• **Recorded information**
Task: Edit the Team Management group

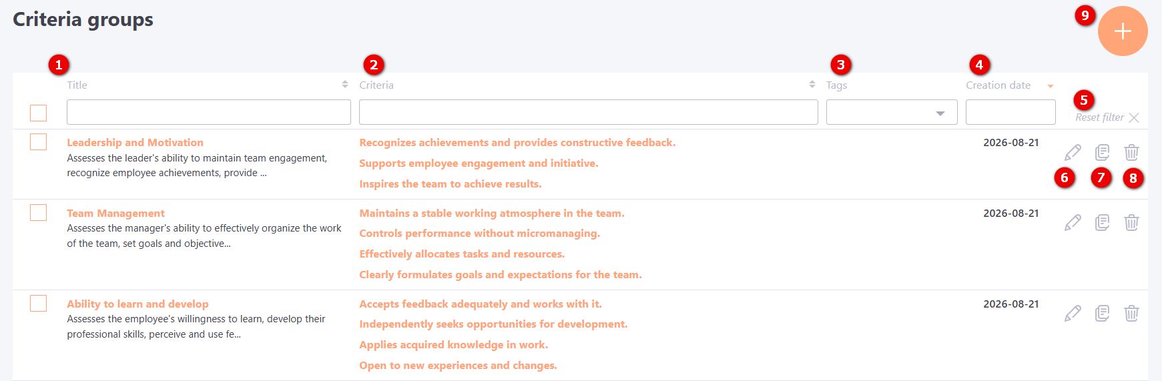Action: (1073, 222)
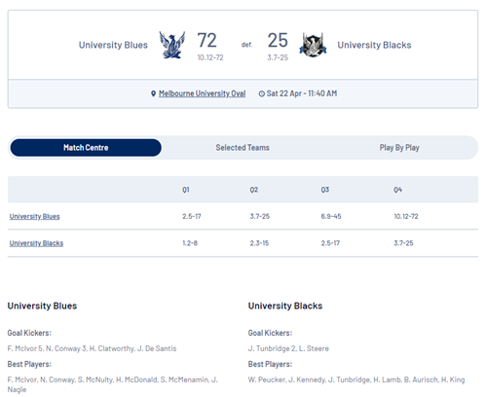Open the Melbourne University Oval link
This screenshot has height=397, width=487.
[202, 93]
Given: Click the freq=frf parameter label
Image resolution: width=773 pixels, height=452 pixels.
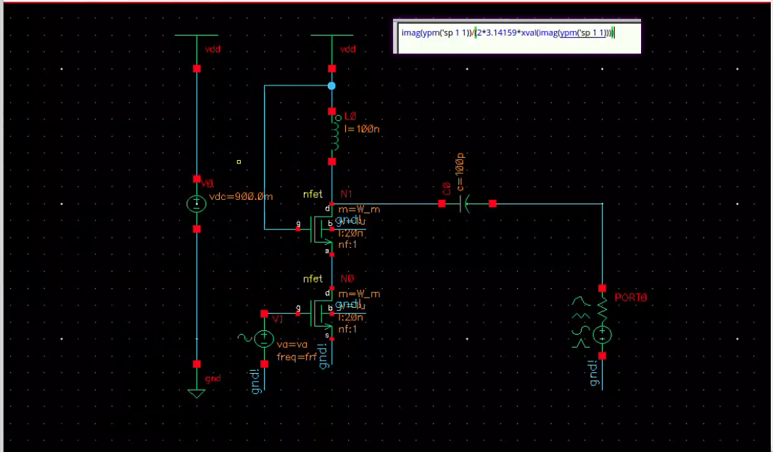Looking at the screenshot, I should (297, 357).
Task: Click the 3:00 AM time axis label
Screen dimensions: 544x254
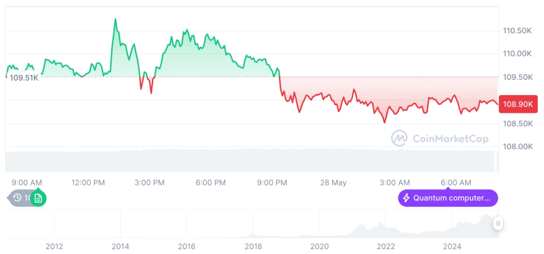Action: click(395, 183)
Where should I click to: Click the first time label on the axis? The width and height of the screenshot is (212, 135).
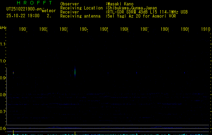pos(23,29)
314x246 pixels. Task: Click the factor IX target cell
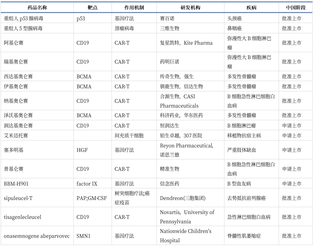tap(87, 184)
* * *
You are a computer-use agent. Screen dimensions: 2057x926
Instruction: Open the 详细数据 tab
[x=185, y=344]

• **Problem details**
Exact copy, pictures excluded: every line above from the one containing "Task: Edit the Team Management group" to the one containing "Given: Click the freq=frf parameter label", inclusive, and nothing more.

• **Your response**
Task: Edit the Team Management group

Action: (1073, 222)
Open the Melbourne University Oval link
This screenshot has height=397, width=487.
[202, 93]
Given: Click the freq=frf parameter label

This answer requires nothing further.